A linear Kalman filter estimating altitude and vertical velocity by doing sensor fusion of acceleration and any altitude measurement sensor such as e.g. barometer or SONAR.
Instantiate by calling:
Altitude_KF alt_estimator(ALT_KF_Q_ACCEL, ALT_KF_R_PT);
Where ALT_KF_Q_ACCEL is the covariance of your accelerometer measurement, and ALT_KF_R_PT is your altitude measurement (in this case PT refers to pressure transducer). I have played around with values around 0.1 for both parameters, but a higher value for the acceleration covariance is probably needed if you have a lot of vibrations in your application.

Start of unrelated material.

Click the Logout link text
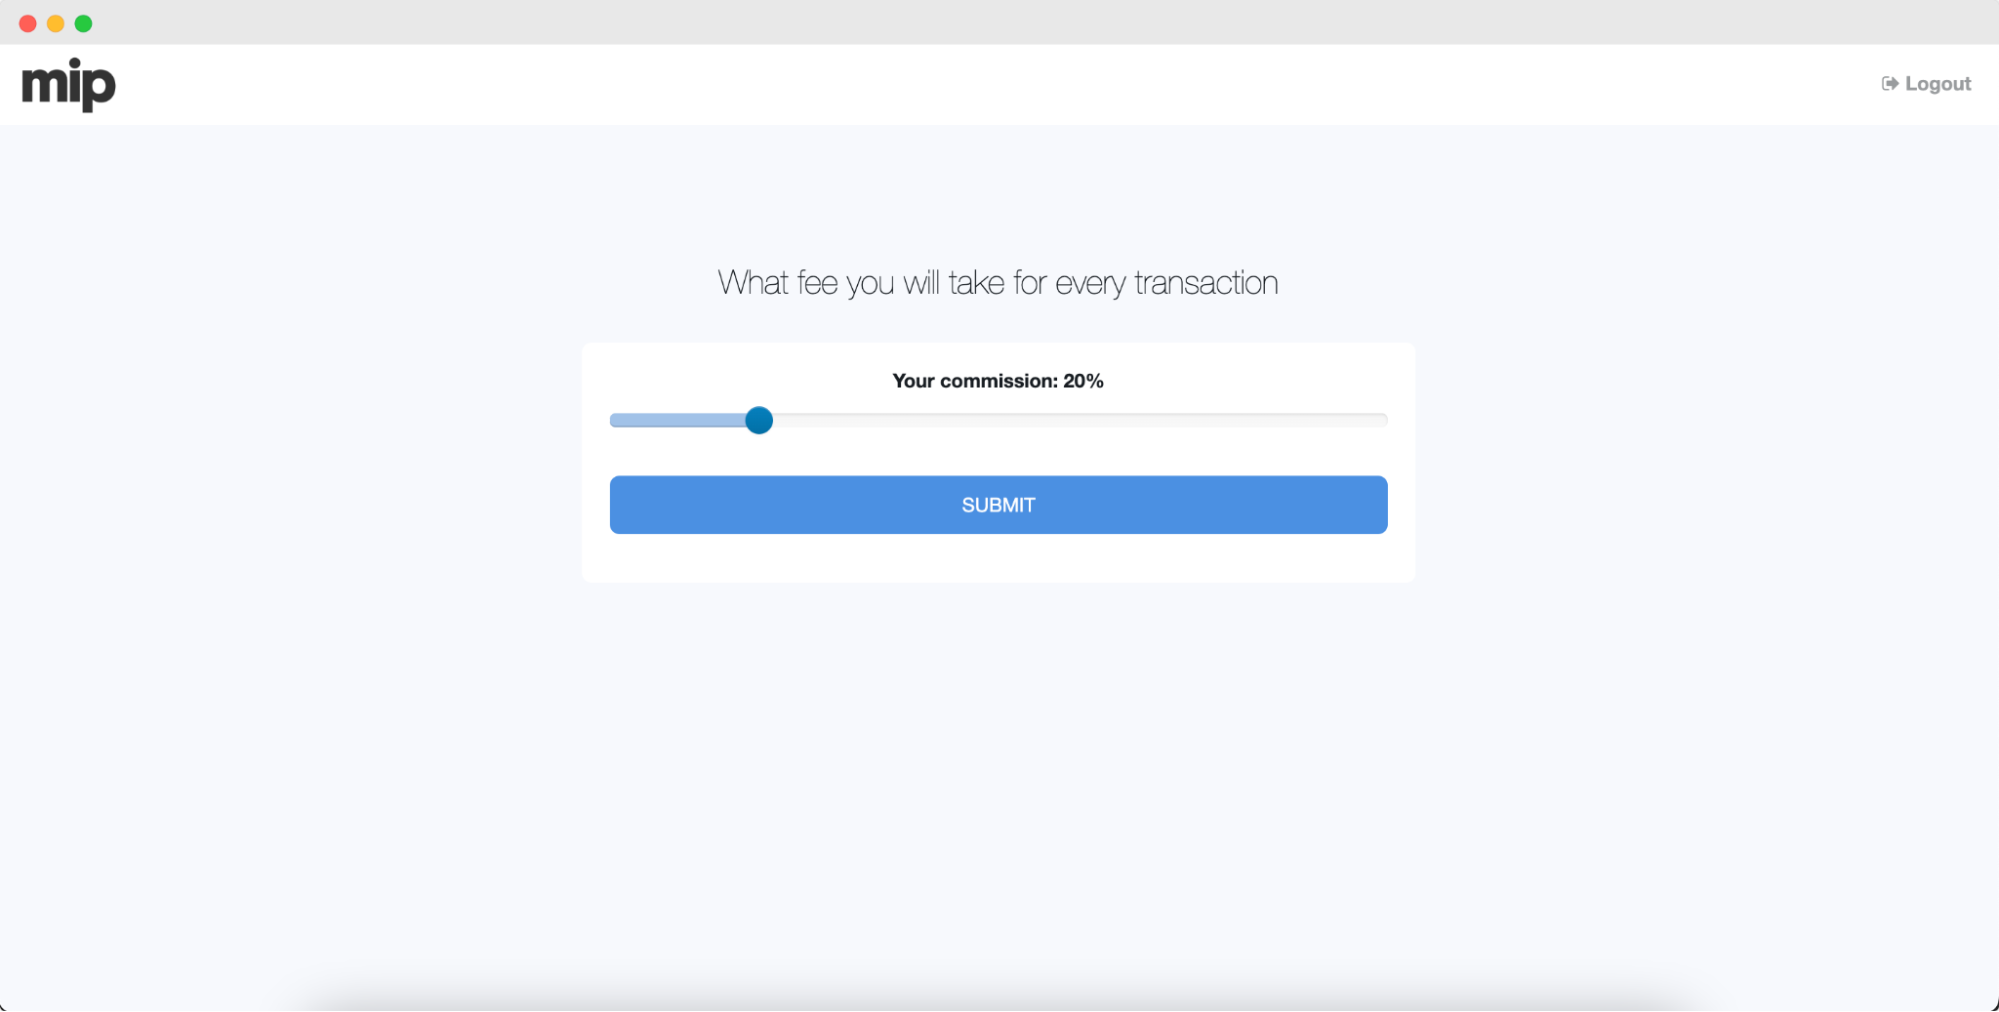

Then, generally speaking, accelerometers can be sampled at a much higher frequency than e.g. a pressure sensor. For every accelerometer measurement you call:
alt_estimator.propagate(accel_vertical - EARTH_GRAVITY, dt);
Where accel_vertical is the vertical acceleration in the Earth frame (positive direction towards zenith). Earth gravity is whatever acceleration mother Earth pulls your system with (e.g. 9.80665 m/s^2). Last parameter is the sampling interval.
Whenever you have an altitude measurement you call:
alt_estimator.update(altitude);
Another note on vibrations and the accelerometer measurement. I often pre-filter the measurements with a low-pass filter, some would argue that you shall tune your KF accordingly. However, I find it very hard to see what the covariance parameters exactly does in the frequency domain. I personally find it much easier to just put my measurements through an IIR filter if there are any frequencies that needs to be rejected. Engineering and theory don't always play well together.